Helen avanzó, se arrodilló y colocó un reconfortante brazo en los hombros de Ellie.
– ¿Qué quieres decir?
La condesa se volvió hacia su nueva prima.
– Cuando dejamos la mermelada en el fuego…, queríamos que se hiciera a fuego lento, ¿recuerdas?
Helen asintió.
– Alguien debió de acercarla al fuego. Y no me di cuenta -se interrumpió y contuvo un grito de dolor cuando la señora Stubbs apretó las vendas de una mano y empezó a untarle la otra.
– ¿Y luego qué pasó? -preguntó Helen.
– Las asas estaban calientes. No me lo esperaba y solté la olla. Cuando cayó al suelo… -cerró los ojos con fuerza, intentando no recordar el terrible momento en que el líquido violeta lo salpicó todo, y también sus manos, y la horrorosa sensación de quemarse.
– Ya basta -ordenó Charles, percibiendo su angustia-. Helen, llévate a Claire y a Judith de la cocina. No hay ninguna necesidad de que vean todo esto. Y haz que lleven una botella de láudano a la habitación de Ellie.
Helen asintió, tomó a sus hijas de la mano y se marchó.
– No quiero láudano -protestó Ellie.
– No tienes otra opción. Me niego a quedarme quieto y no hacer nada para calmarte el dolor.

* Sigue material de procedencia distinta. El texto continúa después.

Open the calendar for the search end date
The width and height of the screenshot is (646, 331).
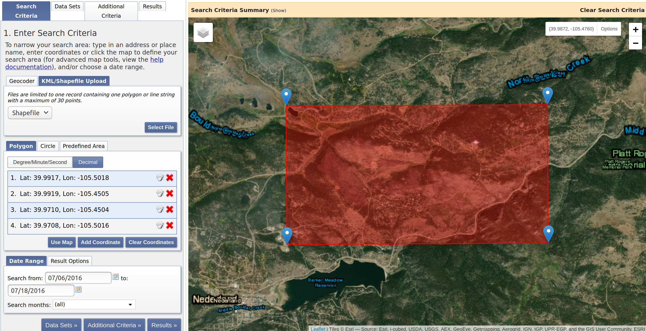[78, 290]
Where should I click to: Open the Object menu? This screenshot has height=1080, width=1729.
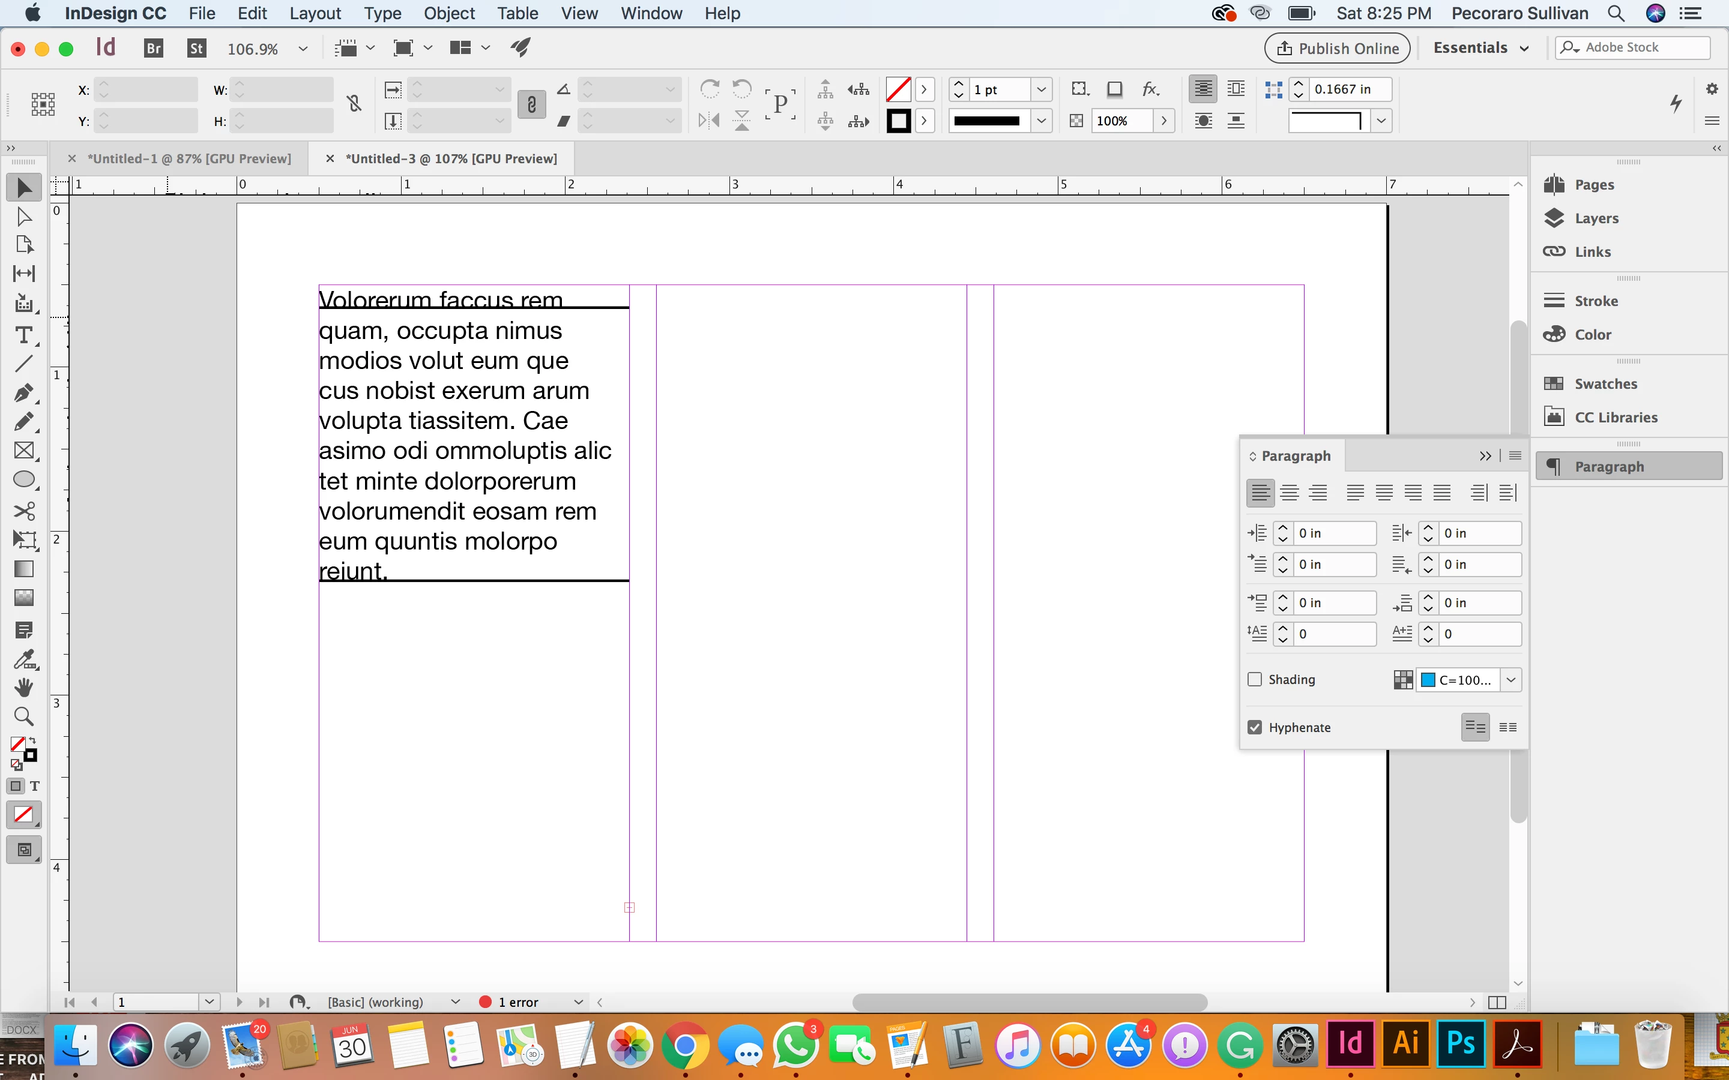pyautogui.click(x=449, y=14)
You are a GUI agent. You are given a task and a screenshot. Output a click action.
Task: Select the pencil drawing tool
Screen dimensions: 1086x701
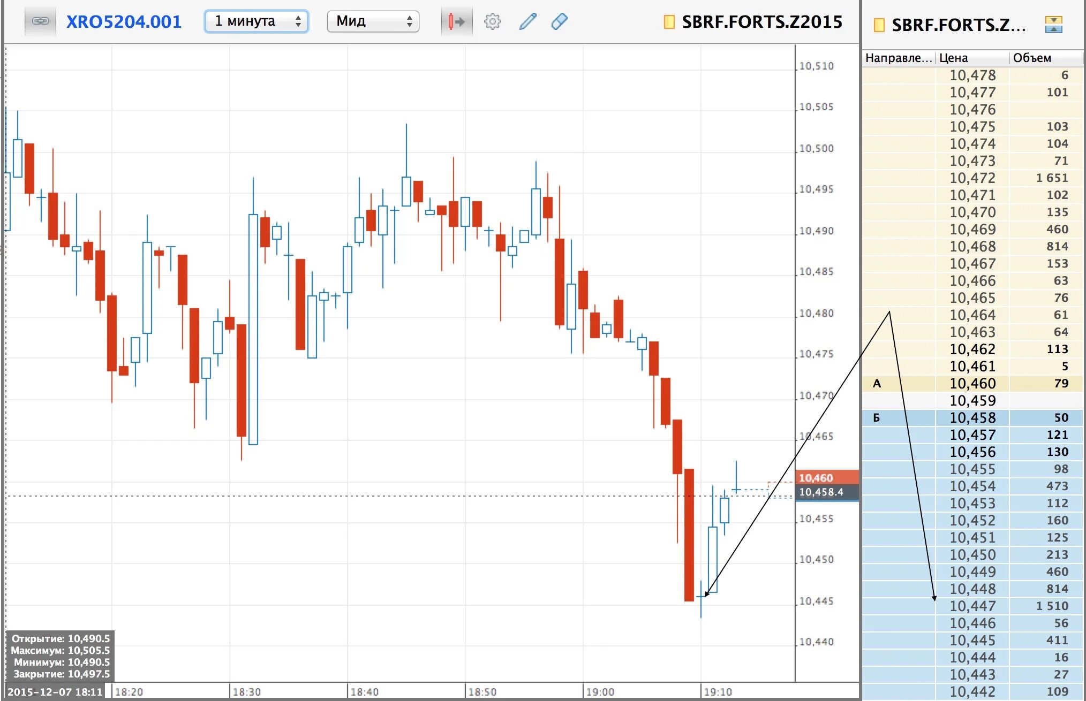click(x=527, y=21)
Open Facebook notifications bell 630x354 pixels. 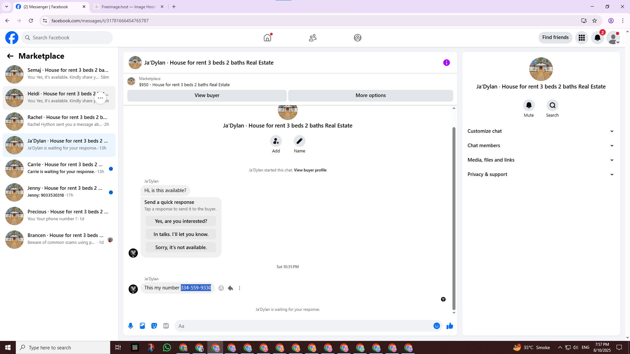coord(598,38)
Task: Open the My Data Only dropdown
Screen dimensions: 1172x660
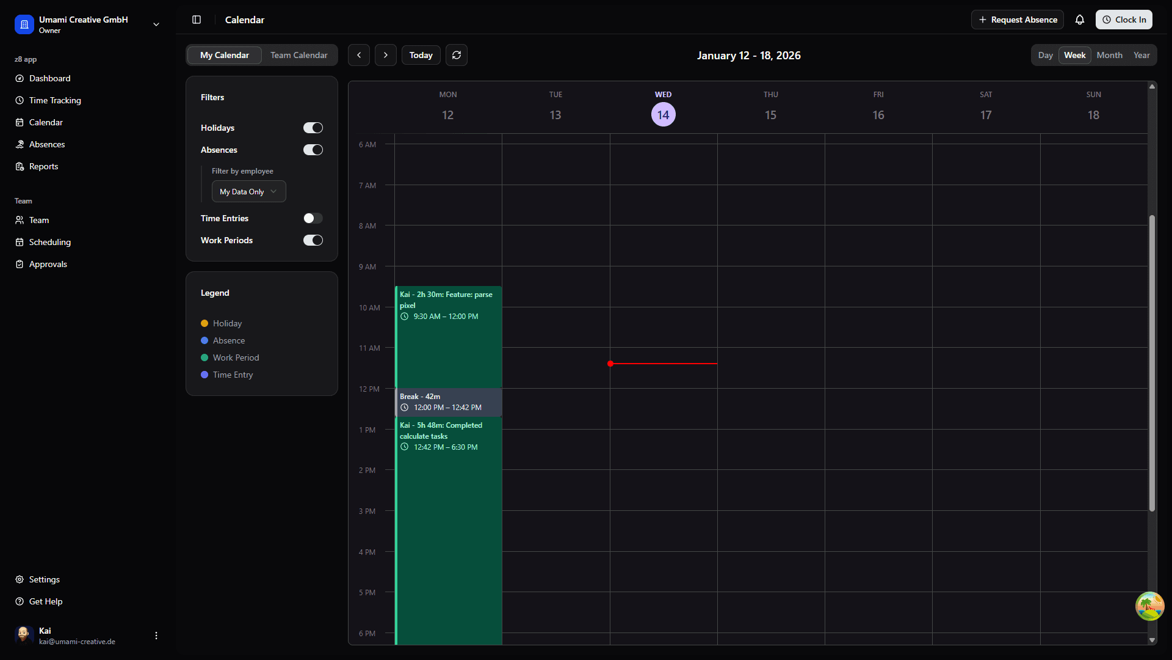Action: pyautogui.click(x=248, y=191)
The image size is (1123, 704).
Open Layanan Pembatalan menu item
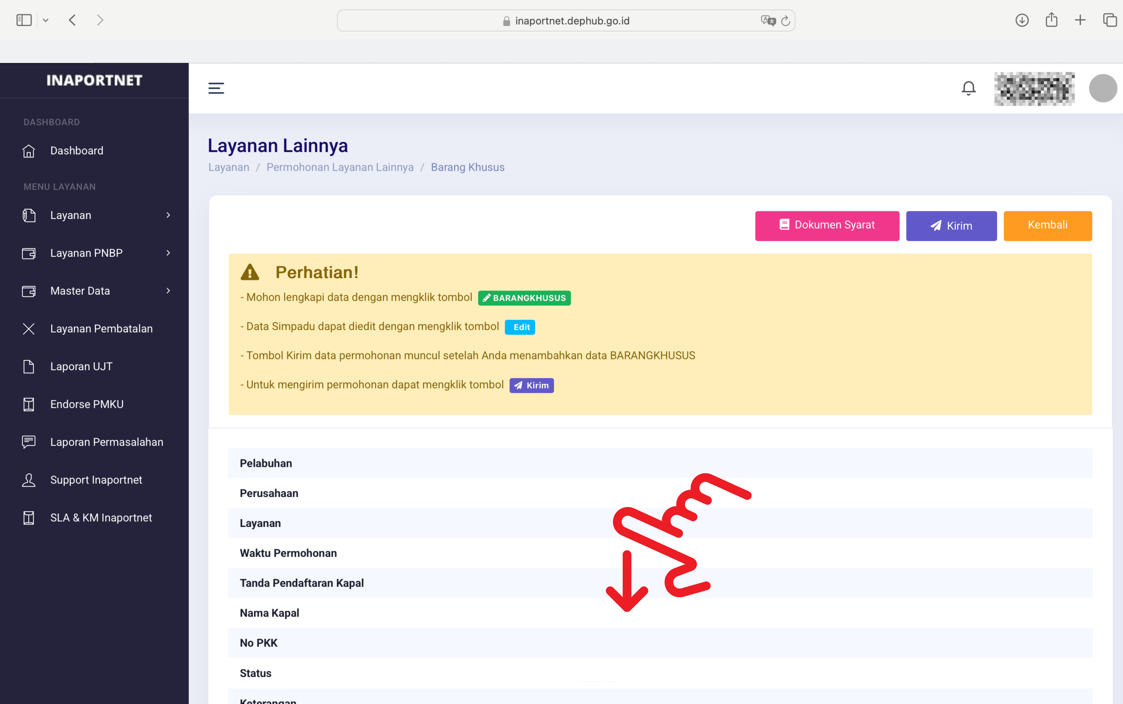coord(101,329)
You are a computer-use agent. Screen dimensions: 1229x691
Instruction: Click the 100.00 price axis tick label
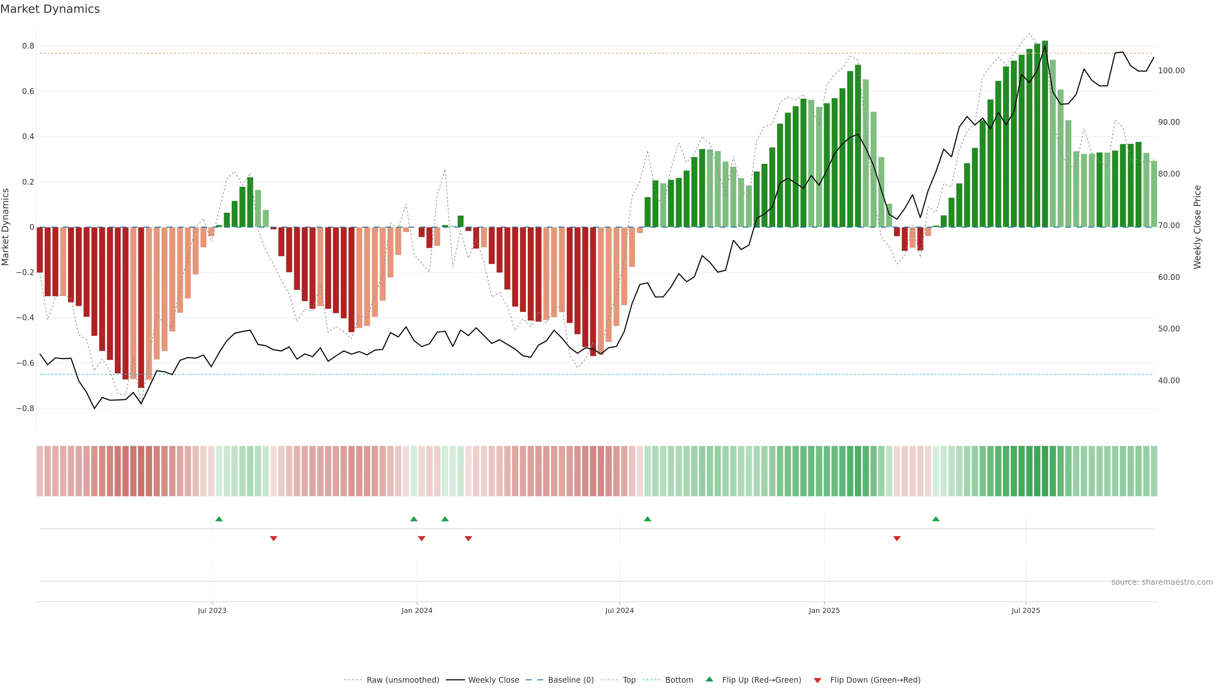click(1171, 71)
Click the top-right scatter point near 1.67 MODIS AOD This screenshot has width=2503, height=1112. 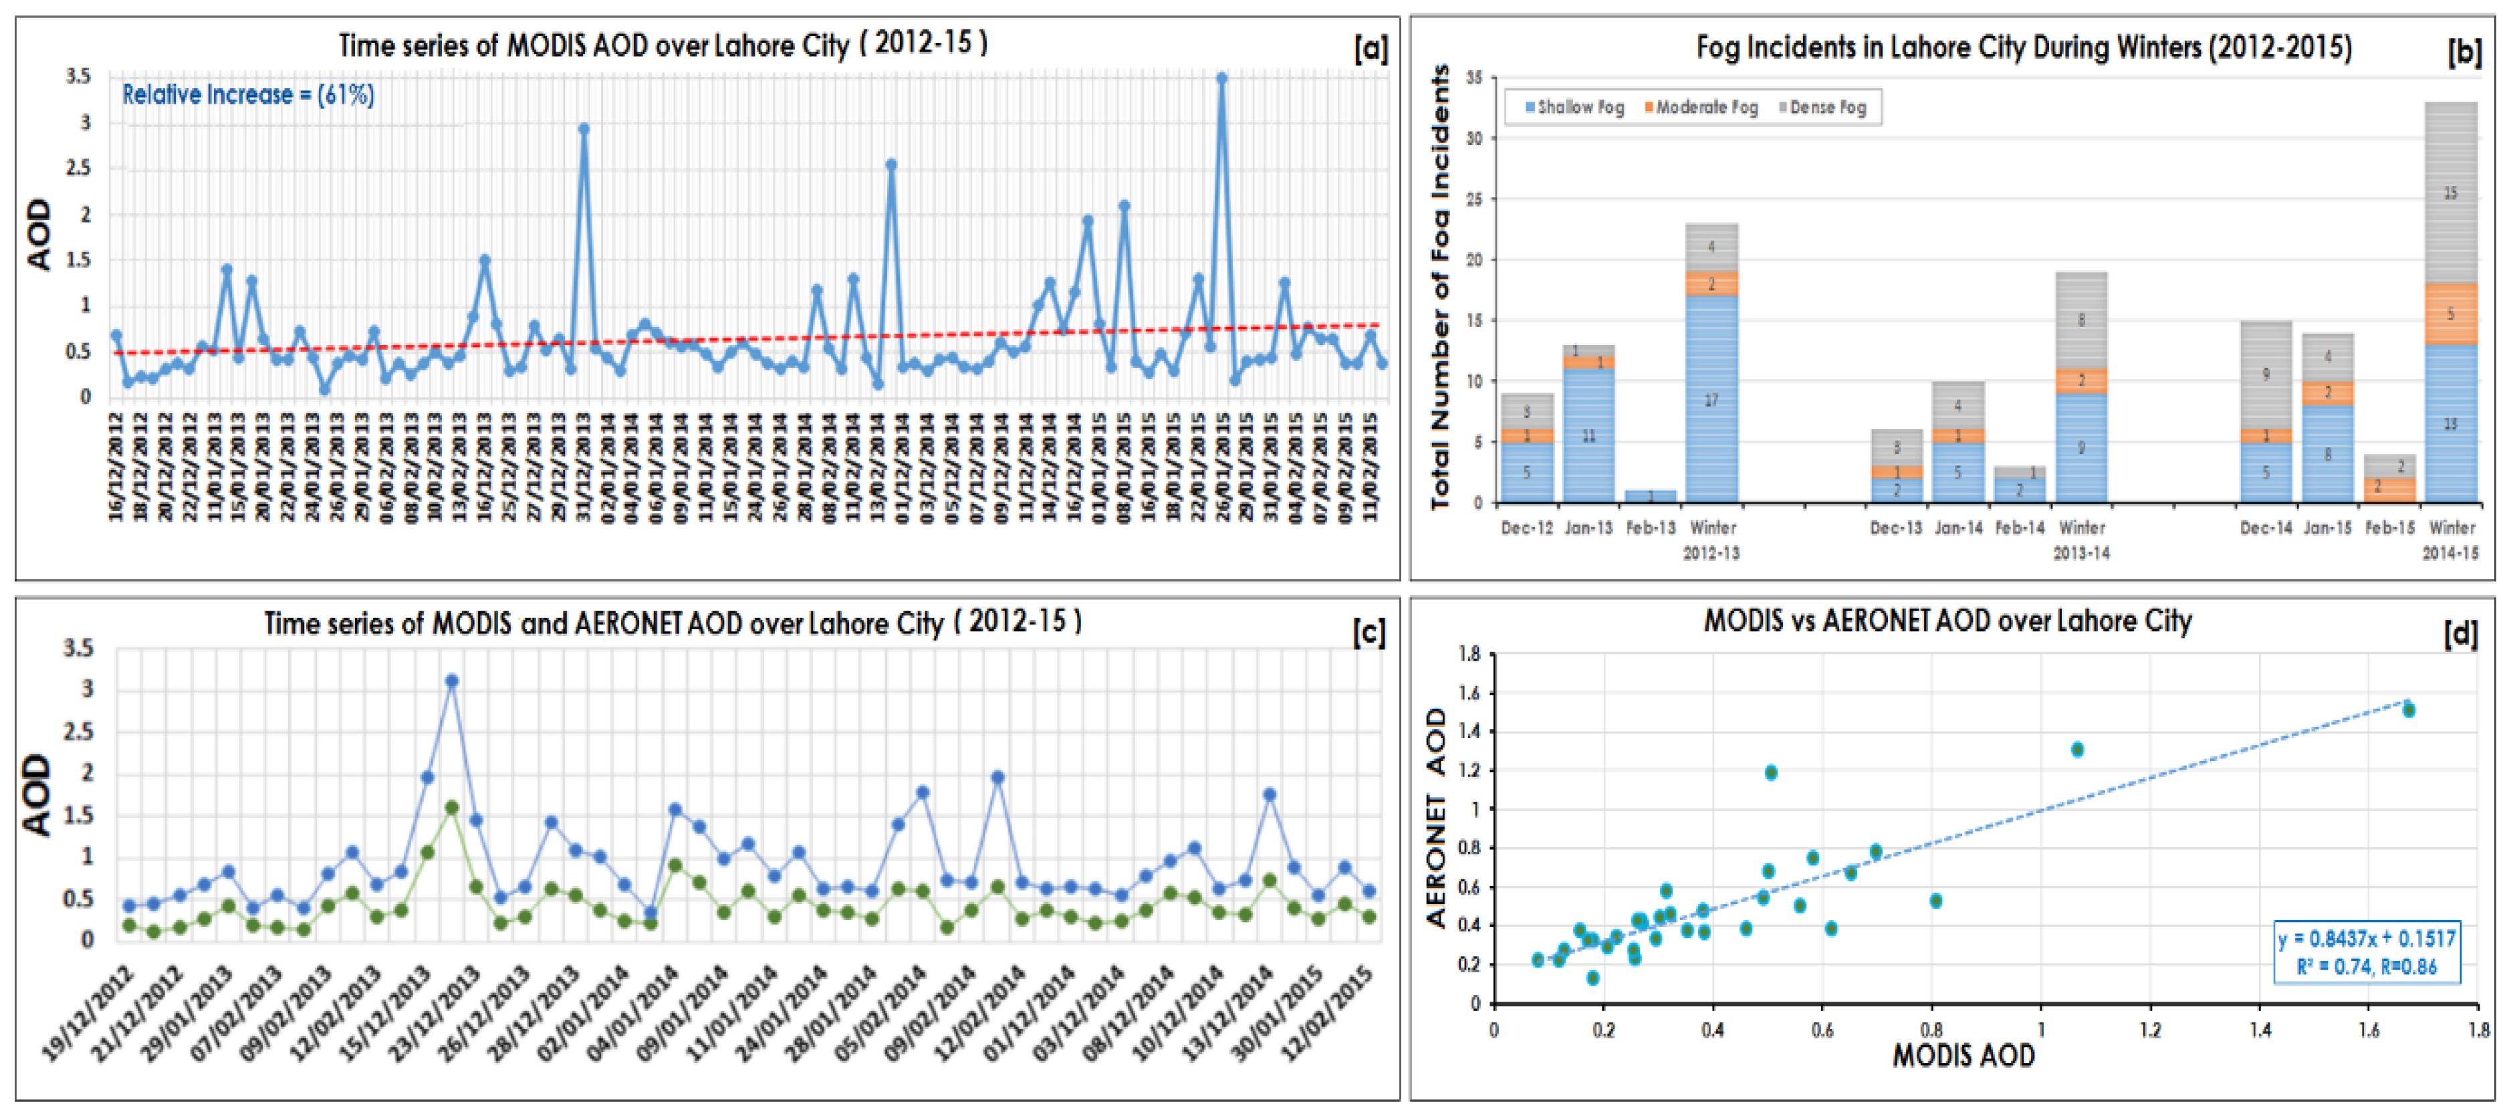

– Pero no quiero dormir. No quiero… -tragó saliva y lo miró, sintiéndose más vulnerable que en toda su vida-. No quiero estar sola -susurró al final.
Charles se inclinó y le dio un delicado beso en la sien.
– No te preocupes -murmuró-. No me moveré de tu lado. Te lo prometo.
Y cuando por fin le administraron el láudano y la metieron en la cama, él se sentó en una silla junto a ella. Observó su cara mientras se dormía y luego se quedó sentado en silencio hasta que el sueño también se apoderó de él.